Continuing from the 1990s and 2000s, R&B, like many other genres, drew influences from the technical innovations of the time and began to incorporate more electronic and machine-made sounds and instruments, this evolving style called electro-R&B slowly began dominating the genre. Historically, the electro-R&B sound had been associated with R&B songs with an electronic backbone by 1990s or 2000s girl groups like TLC or Destiny's Child. The use of effects such as Auto-Tune and new computerized synths have given R&B a more futuristic feel while still attempting to incorporate many of the genre's common themes such as love, relationships, heartbreak, and loss. As defined by Apple Music, electro-R&B is "at the intersection of R&B and electronic music, creating abstract hip-hop that blends the moodier end of electro with minimal R&B beats".

According to Christgau in 2017, "almost all R&B goes for voice-plus-sound rather than voice-plus-song, with the sound ranging from precision track-and-hook to idiosyncratic atmospherics."

Early 2010s artists Usher and Chris Brown began embracing new electronic influences while still keeping R&B's original feel. Usher's "OMG" and "DJ Got Us Fallin' in Love", and Chris Brown's "Yeah 3x" are all EDM-oriented.

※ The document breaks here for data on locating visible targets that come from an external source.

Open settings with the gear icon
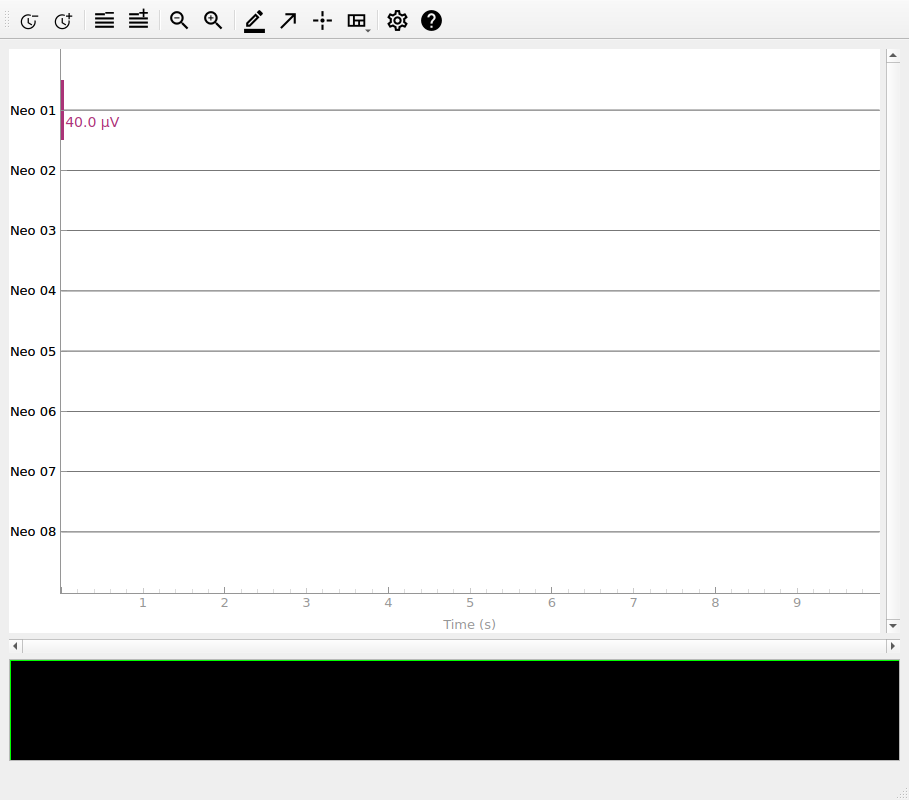Screen dimensions: 909x800 397,21
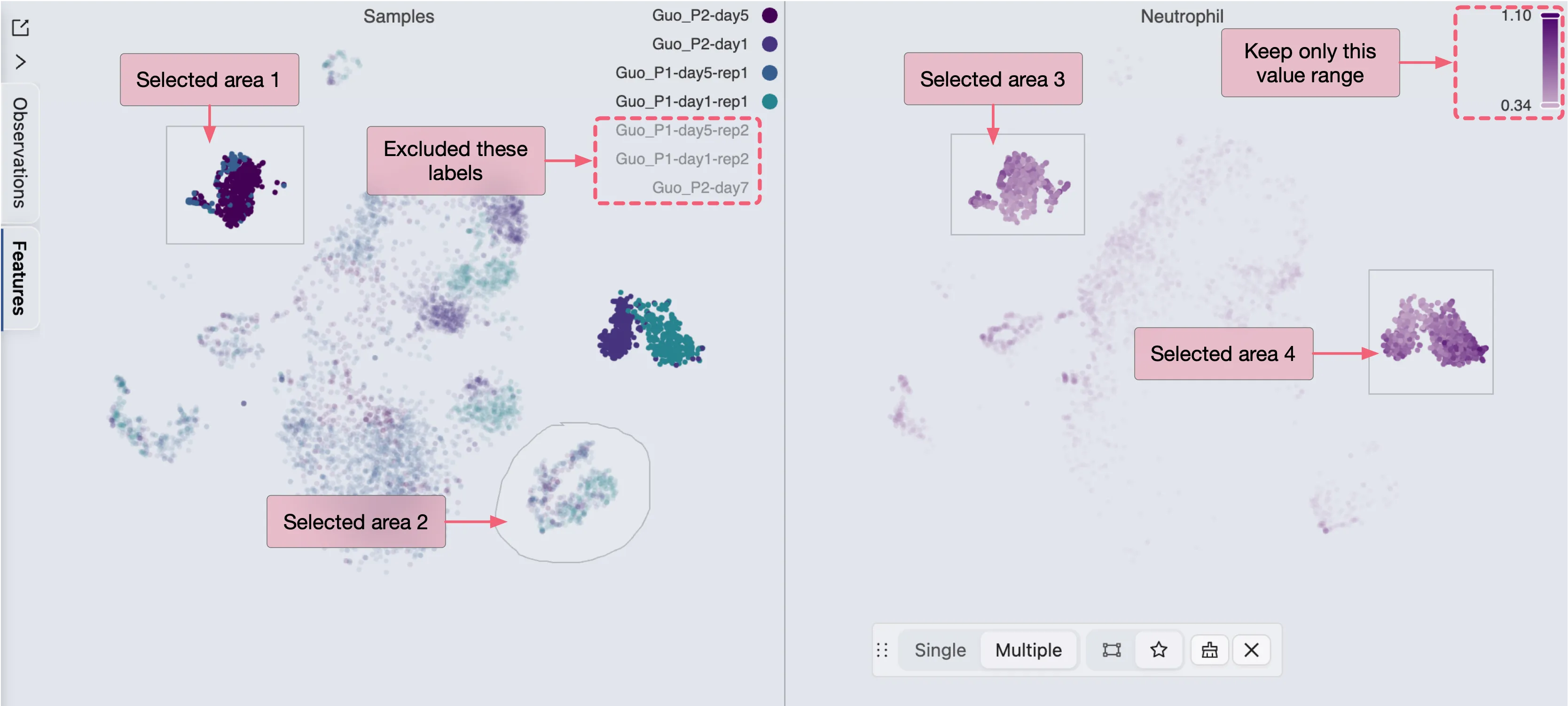Select the star-shaped lasso selection tool
The height and width of the screenshot is (706, 1568).
(x=1158, y=650)
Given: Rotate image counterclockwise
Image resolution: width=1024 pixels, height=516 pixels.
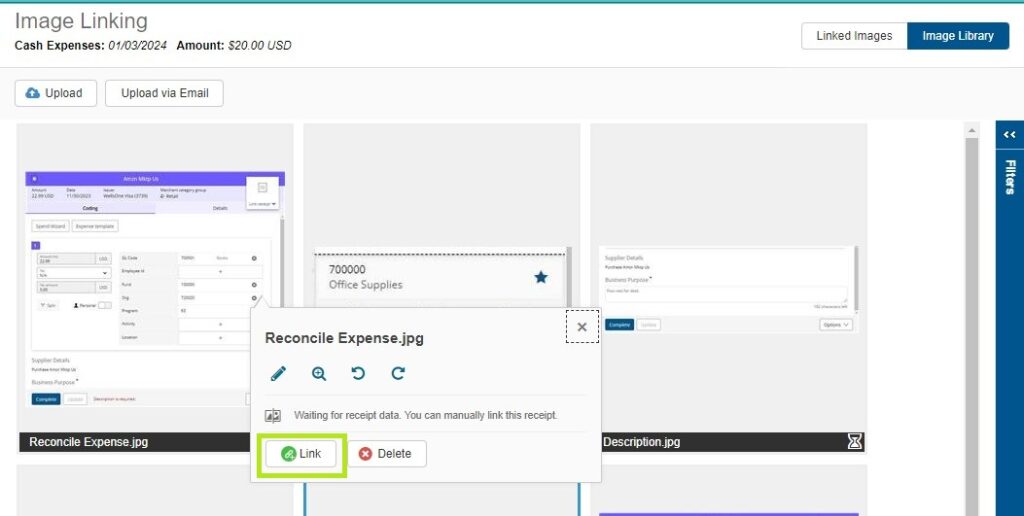Looking at the screenshot, I should click(358, 374).
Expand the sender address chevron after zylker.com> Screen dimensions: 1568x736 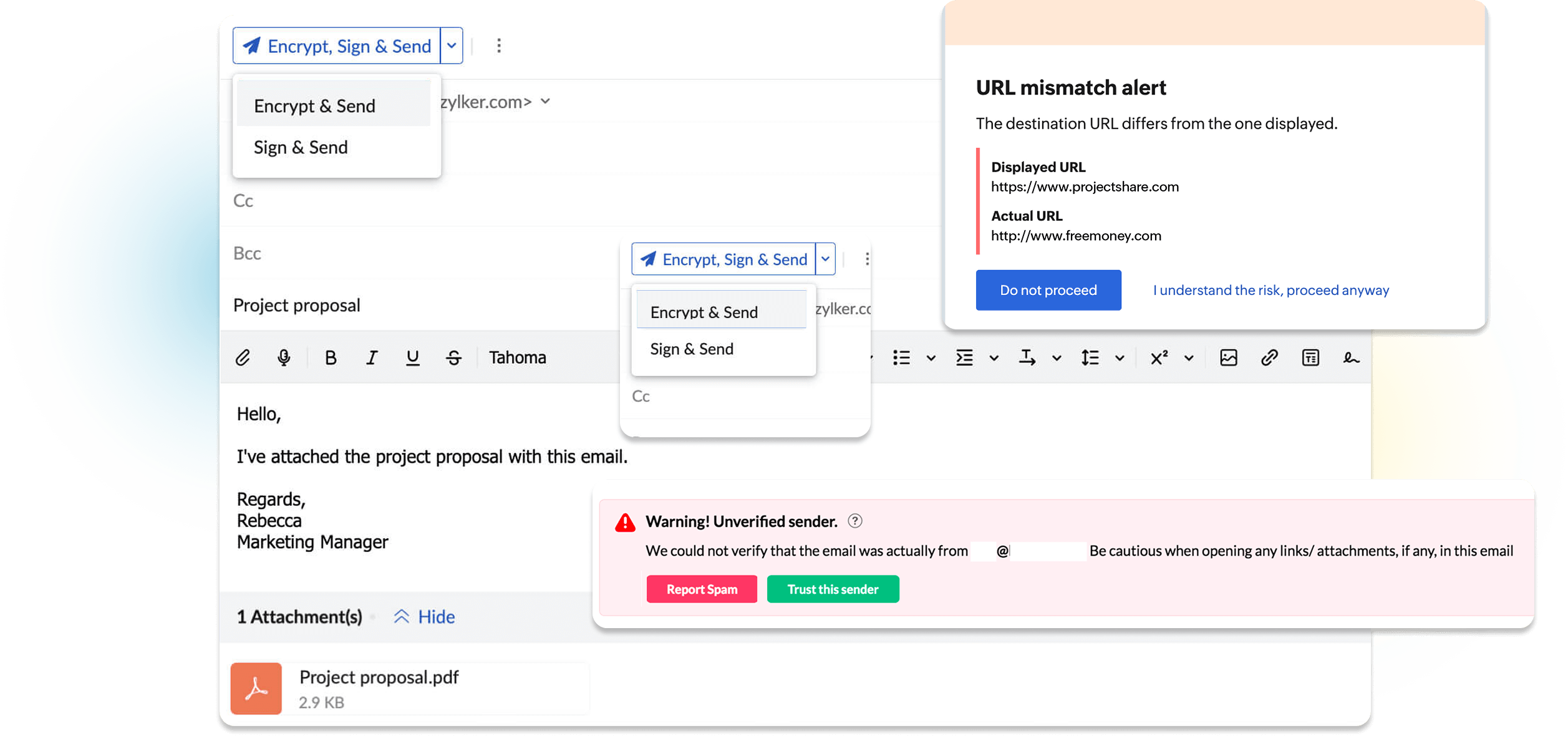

Singers Miguel, John Legend and Jeremih are popular in mainstream hip hop for many collaborations with rappers such as Wale, Rick Ross and J. Cole. Today's R&B is far more diverse and incorporates more sonic elements than before, as it expands its appeal and commercial viability. Trap music's influence maintained a strong presence on the music charts with R&B singer Beyoncé's songs "Drunk in Love", "Flawless" and "7/11", Bryson Tiller's debut studio album, Trapsoul and Mary J. Blige's "Thick of It".

Latin R&B is gaining ground since the wave of artists began mixing trap with that sound in the middle of this decade. Spanish-language singles by Alex Rose, Rauw Alejandro and Paloma Mami, which borrow shrewdly from R&B, are captivating a global audience. In Latin America, the genre became popular with Alex Rose's "Toda", and Sech's "Otro Trago".